To do
1. In the listing, rewrite the lines from the line with "is (1299, 1100)." to the line with "Locate an element" as a JSON list of strings, one string per line, leaving out blank lines.
2. Continue the passage on the intermediate transfer belt's roller positioning mechanism from where it stops.

[Opening Source passage section]

FIELD OF THE INVENTION

The present disclosure relates to an intermediate transfer member (ITM) in an imaging device which limits the lateral movement of the ITM belt. It relates further to a positioning mechanism for a roller of the ITM that provides passive roller skew adjustment in response to ITM belt tracking.

BACKGROUND

When an ITM belt is driven around a system of rollers in an electrophotographic (EP) printer, such as a laser printer, lateral motion of the ITM belt can occur in addition to the motion in the driven direction (i.e., in the process direction). Several component dimensions directly affect ITM belt tracking, such as roll cylindricity, roll alignment, and tension variations. Historically, these dimensions are held to tolerances at the extreme of manufacturability in order to prevent an accumulation of additive effects that result in high ITM belt stress. Ultimately, it is the cyclic fatigue of the ITM belt material that continues to be a primary failure mode for the ITM. The use of a rib to constrain ITM belt tracking improved overall robustness, but at the cost of additional components and sensitivity to rib application tolerances. Reinforcement tape also reduced fatigue failure rate, but at the cost of overall ITM width and cleaner seal difficulties. Each improvement to fatigue life has attempted to make the ITM belt more resistant to stresses induced by constraining the ITM belt in the ITM, but with limited success.

SUMMARY

The foregoing and other are solved by a positioning mechanism for a roller of an ITM that provides passive roller skew adjustment in response to belt tracking. In one embodiment, an image transfer assembly includes a backup roll and a tension roll rotatable about respective axes of rotation within a frame. A transfer belt is formed as an endless loop around the backup roll and the tension roll such that rotation of at least one of the backup roll and the tension roll causes the transfer belt to rotate. A tensioning arm is movably mounted on a side of the frame and operatively connects to an axial end of the tension roll such that movement of the tensioning arm relative to the frame moves the axial end of the tension roll relative to the frame. A translating member slidably mounted about the axial end of the tension roll between the tensioning arm and the tension roll is movable in an axial direction. A cam disposed on the side of the frame and below the translating member has an angled cam surface in contact with a portion of the translating member. The angled cam surface has a variable height in the axial direction such that as the translating member moves in the axial direction, the translating member moves along the angled cam surface changing an elevation of the arm and the axial end of the tension roll relative to the frame thereby changing an amount of skew of the tension roll relative to the frame.

[Closing Source passage section]
[Opening Recorded information section]

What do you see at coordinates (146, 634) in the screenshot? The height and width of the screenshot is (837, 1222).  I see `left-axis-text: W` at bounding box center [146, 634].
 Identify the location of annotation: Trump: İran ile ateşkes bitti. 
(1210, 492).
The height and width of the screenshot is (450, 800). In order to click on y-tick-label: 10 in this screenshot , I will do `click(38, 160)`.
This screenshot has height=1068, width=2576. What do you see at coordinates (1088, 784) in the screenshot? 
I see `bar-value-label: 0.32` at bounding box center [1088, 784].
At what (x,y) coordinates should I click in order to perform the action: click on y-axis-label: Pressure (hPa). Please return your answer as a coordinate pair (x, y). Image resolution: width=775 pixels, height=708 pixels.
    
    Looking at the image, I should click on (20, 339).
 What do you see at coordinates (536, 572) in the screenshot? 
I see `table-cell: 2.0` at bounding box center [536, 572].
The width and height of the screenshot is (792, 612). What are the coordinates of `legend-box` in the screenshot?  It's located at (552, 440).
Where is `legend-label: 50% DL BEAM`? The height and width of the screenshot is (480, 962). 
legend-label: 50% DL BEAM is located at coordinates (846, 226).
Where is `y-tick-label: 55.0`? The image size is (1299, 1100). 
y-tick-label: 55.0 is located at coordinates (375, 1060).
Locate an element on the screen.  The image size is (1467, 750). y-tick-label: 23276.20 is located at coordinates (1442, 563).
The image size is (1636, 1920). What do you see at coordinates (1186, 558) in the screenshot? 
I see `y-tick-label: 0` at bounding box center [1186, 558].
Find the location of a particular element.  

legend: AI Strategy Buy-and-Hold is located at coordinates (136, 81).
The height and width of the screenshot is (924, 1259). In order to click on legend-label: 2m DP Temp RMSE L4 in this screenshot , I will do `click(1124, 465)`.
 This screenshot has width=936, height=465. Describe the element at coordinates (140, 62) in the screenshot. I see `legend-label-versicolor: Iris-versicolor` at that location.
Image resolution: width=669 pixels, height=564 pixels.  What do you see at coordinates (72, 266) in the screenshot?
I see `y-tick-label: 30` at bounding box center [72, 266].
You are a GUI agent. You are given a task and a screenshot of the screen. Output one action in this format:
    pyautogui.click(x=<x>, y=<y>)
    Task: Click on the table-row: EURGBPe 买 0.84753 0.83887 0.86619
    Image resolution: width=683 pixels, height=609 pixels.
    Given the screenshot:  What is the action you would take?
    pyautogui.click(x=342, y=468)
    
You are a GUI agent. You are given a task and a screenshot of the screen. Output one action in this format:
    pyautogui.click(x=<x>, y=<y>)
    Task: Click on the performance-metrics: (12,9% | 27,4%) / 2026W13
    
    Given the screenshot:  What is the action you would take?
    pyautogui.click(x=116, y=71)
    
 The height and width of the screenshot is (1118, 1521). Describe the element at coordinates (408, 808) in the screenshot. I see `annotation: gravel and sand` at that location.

[Closing Recorded information section]

Outputs by task
1.
[
  "Where is `y-tick-label: 55.0`? The image size is (1299, 1100). ",
  "y-tick-label: 55.0 is located at coordinates (375, 1060).",
  "Locate an element on the screen.  The image size is (1467, 750). y-tick-label: 23276.20 is located at coordinates (1442, 563)."
]

2.
In other embodiments, an edge of the transfer belt engages an edge guide of the translating member when the transfer belt moves laterally towards the side of the frame pushing the translating member down the angled cam surface and decreasing the elevation of the axial end relative to the frame. When the transfer belt laterally moves away from the side of the frame, a biasing member disposed between the tensioning arm and translating member urges the translating member to follow with the direction of motion of the transfer belt and move up the angled cam surface thereby increasing the elevation of the axial end relative to the frame. The translating member passively moves along the angled cam surface to change the amount of skew of the tension roll until a state of equilibrium is achieved in which the translating member is approximately stationary relative to the angled cam surface and the amount of skew of the tension roll reduces the lateral movement of the transfer belt. These and other embodiments are described below.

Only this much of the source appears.